**原文:**
▬▬▬▬▬▬▬▬▬▬

我结婚8年。我婚前怀孕,他先开口要我拿掉孩子。我不答应,过后有听朋友劝说,拿掉比较好,毕竟我们也才交往不到一年,怕我以后会后悔那么早生小孩。我想和他好好讨论的,可是他先对我发闷气了。他把一切赖在我这,然后拒绝和我沟通,也联络不上他。当时我很无助,只能回到南马。我每天都在给他发讯息,求他。最后是我家婆给我打电话,说会来我家给我们提亲,叫我不要冲动拿掉孩子。读到这里,大家可能都把我骂了一遍吧。是,我傻,我自己拿来的。我最后我还是和他在一起了。我爸妈人其实没有很在意聘金多少。我妈妈还和我说我夫家多给了比之前谈好的聘金数额,但不敢退还多的,就是怕会让我夫家觉得丢面子。我不是什么富人家的女儿,我妈妈也摆过路边摊。基于我是家中长女,我爸几乎开了80多桌的宴席。但花费其实没有像KL那么高。也没和我夫家要办婚宴的钱。我丈夫却说的我父母看不起他,我父母要面子,因为我夫家只是简单在家门口宴客。我对我们的婚礼没有什么要求,求的只是注册进门,给我一个名份,给孩子一个家,求的是他一个在乎,也没要求蜜月旅行。

他觉得给不到我“体面”,从来都是他自己在意而已。我父母也没有看不起他,只是我丈夫不喜欢陪我回娘家,一直嫌没钱回去,认为回去一定要请我爸妈吃一顿豪的,他才能保住他的面子,但我家人从来都不会这样想他。我们一年还是会回去一次,待上3-7天。但至今还不允许跨州,所以我已经快两年没回去了。我真的不懂他何来的误解,一直认为我父母鄙视他,我和我丈夫吵架的几率是很少很少,因为当遇到问题,他只会静静的逃避。

▬▬▬▬▬▬▬▬▬▬

**任务说明:** 请列出原文中叙述者谈到婚礼时所说的自己所求的每一项。

**提供资料:**
▬▬▬▬▬▬▬▬▬▬

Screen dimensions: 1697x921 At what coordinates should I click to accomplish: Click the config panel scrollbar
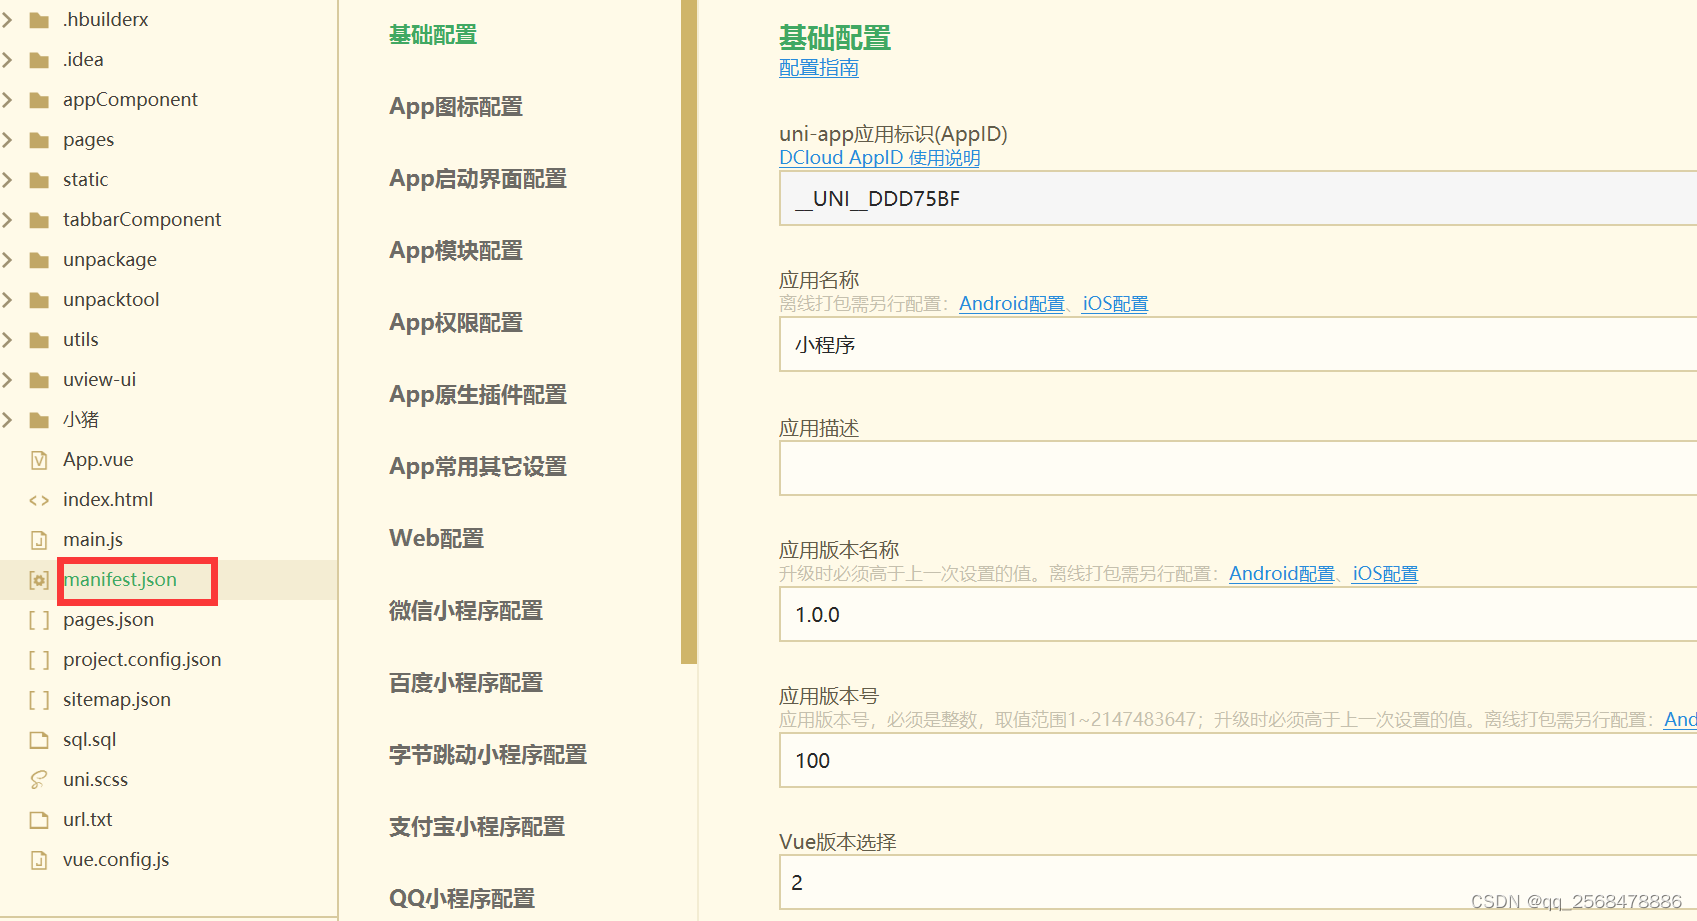coord(687,330)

▬▬▬▬▬▬▬▬▬▬

**任务结果:**
注册进门
给我一个名份
给孩子一个家
他一个在乎